Mild cases may have no symptoms and may be picked up incidentally. These may not require treatment particularly if the macula is not involved. In other cases there may be blurred vision. In the most severe cases the eye becomes red, painful and blind. 

 

Types of Retinal Vein Occlusions

Central Retinal Vein Occlusion

Central Retinal Vein Occlusion occurs when the major central retinal vein, draining blood from the entire retina, is blocked.
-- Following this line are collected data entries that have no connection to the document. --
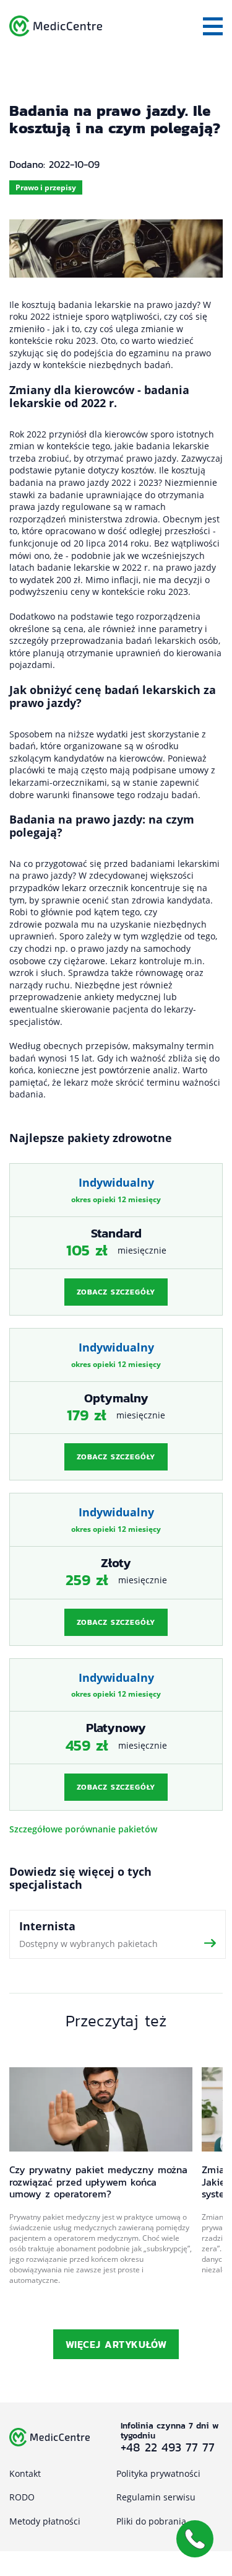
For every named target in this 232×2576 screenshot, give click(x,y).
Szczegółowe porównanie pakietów (83, 1829)
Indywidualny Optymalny (116, 1404)
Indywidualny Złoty (116, 1569)
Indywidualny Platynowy (116, 1734)
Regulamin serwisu (155, 2497)
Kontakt (25, 2473)
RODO (22, 2497)
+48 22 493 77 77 (168, 2447)
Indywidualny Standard (116, 1239)
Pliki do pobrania (151, 2521)
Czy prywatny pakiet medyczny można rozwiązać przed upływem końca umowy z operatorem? (98, 2181)
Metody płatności (44, 2521)
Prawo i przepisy (45, 187)
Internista (117, 1934)
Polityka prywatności (158, 2473)
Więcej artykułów (116, 2344)
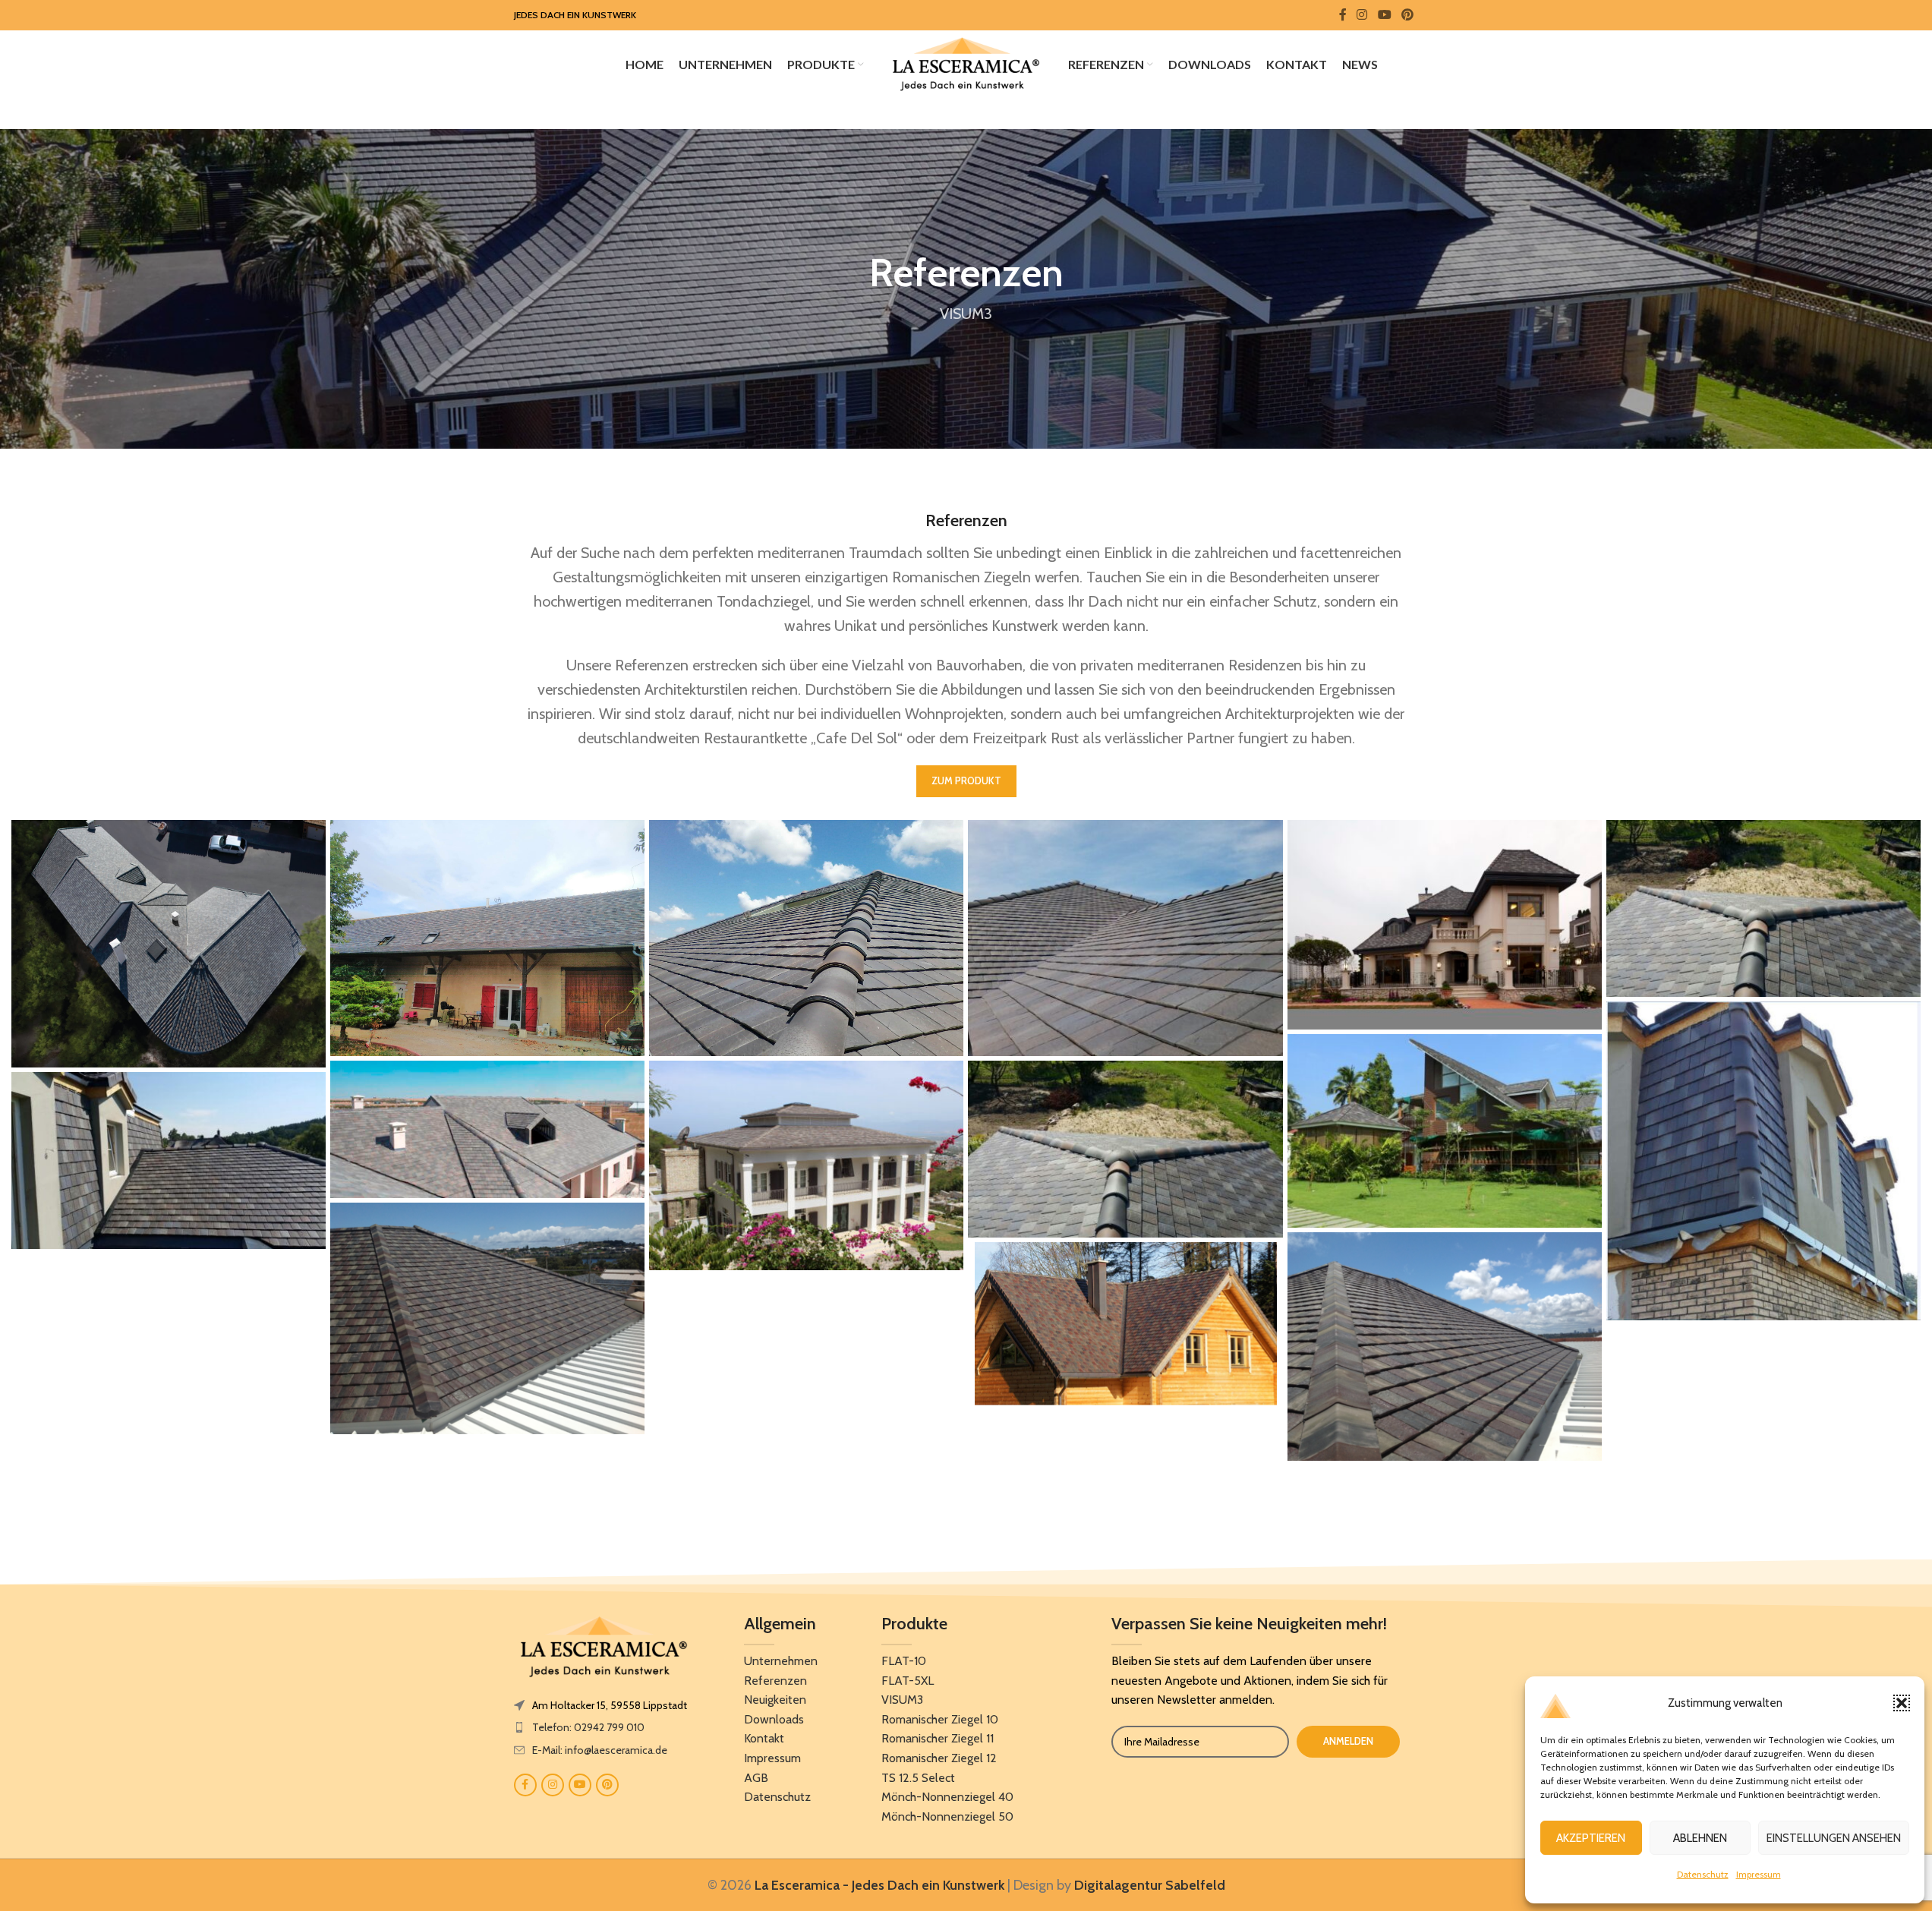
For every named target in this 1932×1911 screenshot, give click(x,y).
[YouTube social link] (1384, 15)
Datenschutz (1703, 1874)
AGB (756, 1778)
This results in poor blood flow throughout the retina and can cause severe loss of vision.

Branch Retinal Vien Occlusion

When branches of the central retinal vein become blocked, it is called Branch Retinal Vein Occlusion (BRVO). 

A smaller area of the retina is usually affected. 
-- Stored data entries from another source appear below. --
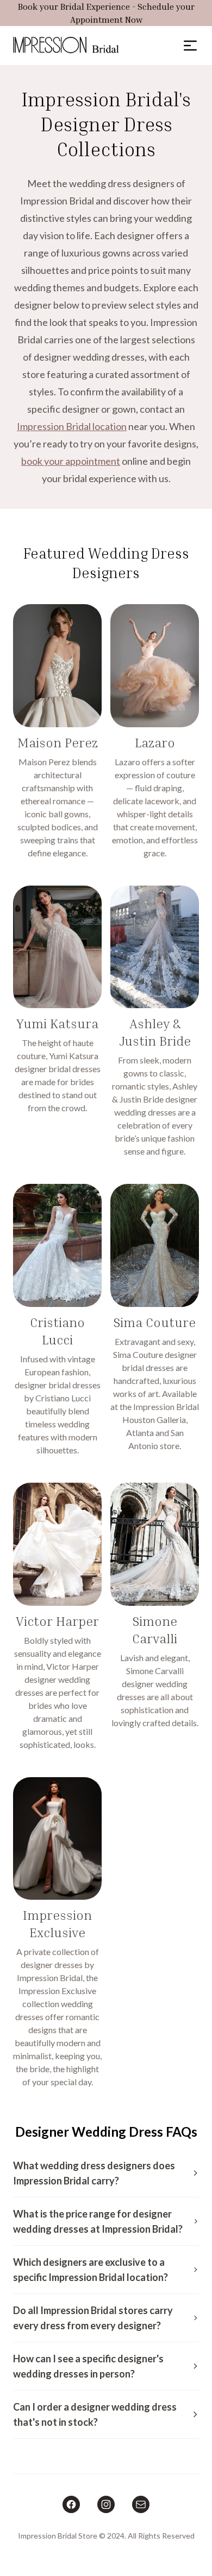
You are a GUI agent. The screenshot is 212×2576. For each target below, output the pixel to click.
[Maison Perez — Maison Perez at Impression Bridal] (57, 732)
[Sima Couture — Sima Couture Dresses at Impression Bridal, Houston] (154, 1320)
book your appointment (70, 461)
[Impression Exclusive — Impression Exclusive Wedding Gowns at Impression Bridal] (57, 1933)
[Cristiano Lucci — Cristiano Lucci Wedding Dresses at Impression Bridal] (57, 1320)
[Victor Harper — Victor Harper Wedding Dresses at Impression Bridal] (57, 1617)
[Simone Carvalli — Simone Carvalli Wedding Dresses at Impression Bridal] (154, 1617)
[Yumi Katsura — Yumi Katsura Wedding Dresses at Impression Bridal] (57, 1022)
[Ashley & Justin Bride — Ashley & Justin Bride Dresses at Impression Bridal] (154, 1022)
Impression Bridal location (72, 426)
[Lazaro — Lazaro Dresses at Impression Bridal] (154, 732)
Visual loss varies but is not as severe as with a Central Retinal Vein Occlusion.

 

How is Retinal Vein Occlusion Diagnosed?

An RVO is typically diagnosed by examining the retina after dilating the pupils. Your Ophthalmologist will be able to recognise the characteristic pattern of haemorrhages that occurs in a CRVO or BRVO. 

 

Further tests include  Optical Coherence Tomography (OCT) to quantify the degree of macular swelling (Macular Oedema).

 

Fluorescein Angiography and OCT Angiography are useful to identify the degree of underlying damage to the circulation and in some cases, to guide laser therapy.  

 

Blood tests may be ordered to help determine the underlying cause of the condition. You may be referred back to your general medical practitioner or a physician for such investigations.

 

How is Retinal Vein Occlusion treated?

The treatment recommended will depend on the severity of the Retinal Vein Occlusion and the effect on vision.

 

Mild cases of Retinal Vein Occlusion may require no treatment. A small proportion of RVOs do settle spontaneously.

 

More severe cases in which vision is reduced, may require treatment, such as:

  • Intravitreal Anti-VEGF Injections

  • Intravitreal Steroid Injections

  • Retinal Laser Treatment

 

Successful treatment of Retinal Vein Occlusion may take months or even years in severe cases.

 

Central Retinal Artery Occlusion (CRAO)

 

Central Retinal Artery Occlusion (CRAO) is an ocular and medical emergency concerning the eyes and usually occurs in conjunction with a cerebral stroke. It requires immediate attention.

 

CRAO is a disease occurs when the flow of blood through the central retinal artery is blocked (occluded). 

 

Cerebral retinal artery occlusion usually occurs in men, between 60 – 65 years of age.

 

Central retinal artery occlusion occurs due to obstruction to the retinal blood flow. There are several different causes of this occlusion, these can include:

 

carotid artery atherosclerosis,

thrombus formation or an embolus causing occlusion, 

trauma, or

vasculitis.

 

There are multiple risk factors and causes associated with CRAO and most of them are identical to ischemic stroke causes. These causes are:

 

  • High blood pressure (Hypertension)

  • Obesity

  • Diabetes

  • Smoking

  • High cholesterol (Hyperlipidemia)

  • Coagulopathy disorders

  • Male gender

  • Age above 60

  • Cardiovascular disease

 

When the retina gets oxygen-starved during the blockage, severe vision loss occurs in the affected ischemic area.

 

The telltale presenting complaint of CRAO is a sudden onset, painless, persistent monocular vision loss. 

 

This vision loss can range from the inability to count fingers to light perception only in 90% of the cases.